*Task directions*. Your job with the data below: print everything from the line that holds "You are a GUI" down to the line that holds "Viewport: 1242px width, 920px height.", ends included, exactly, and nothing else.

*Data for processing*.
##############################
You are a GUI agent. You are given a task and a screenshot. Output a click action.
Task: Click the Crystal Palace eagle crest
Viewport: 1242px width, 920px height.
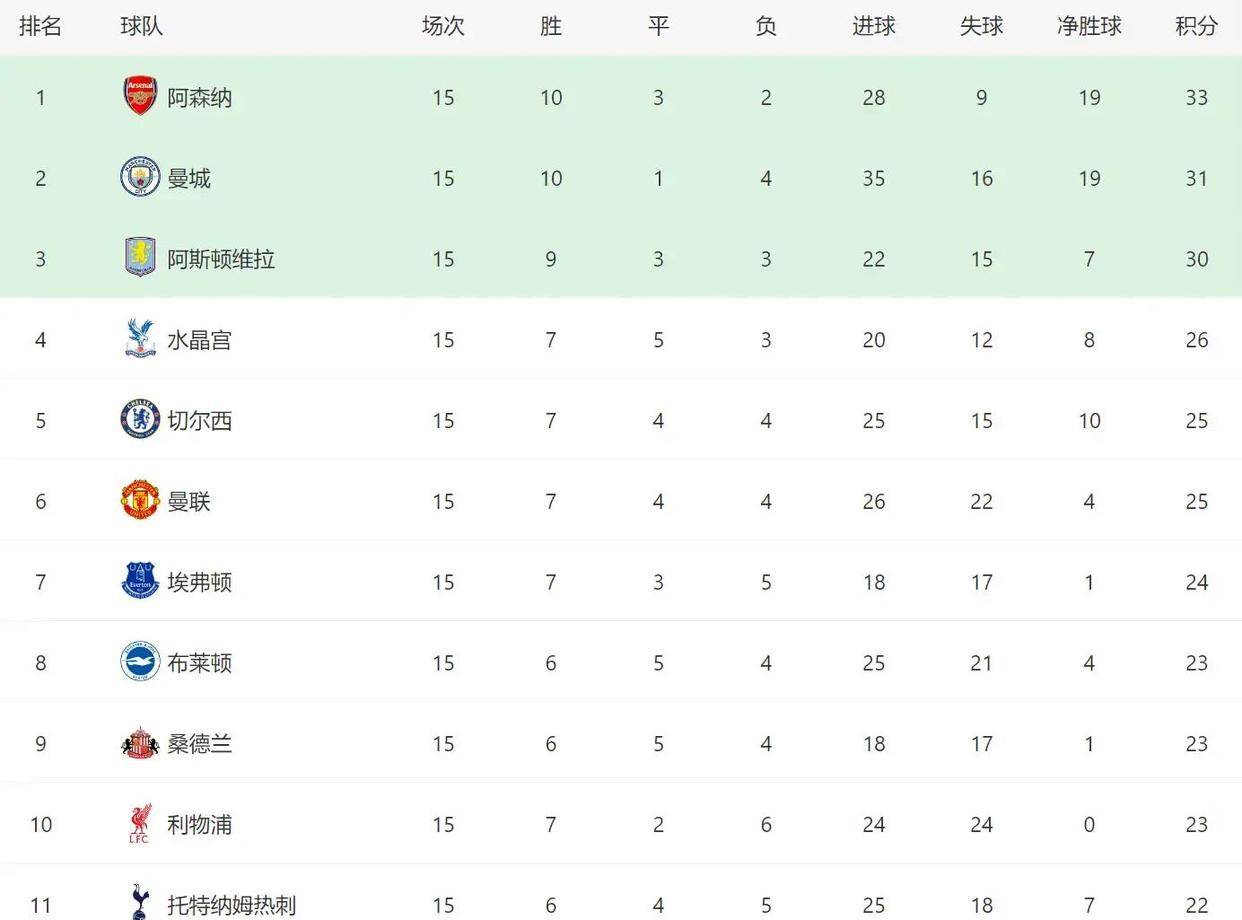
##############################
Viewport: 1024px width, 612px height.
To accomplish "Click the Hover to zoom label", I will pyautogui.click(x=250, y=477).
##############################
*Answer section*.
You are a GUI agent. You are given a task and a screenshot. Output a click action.
Task: Click the Crystal Palace eagle crest
Viewport: 1242px width, 920px height.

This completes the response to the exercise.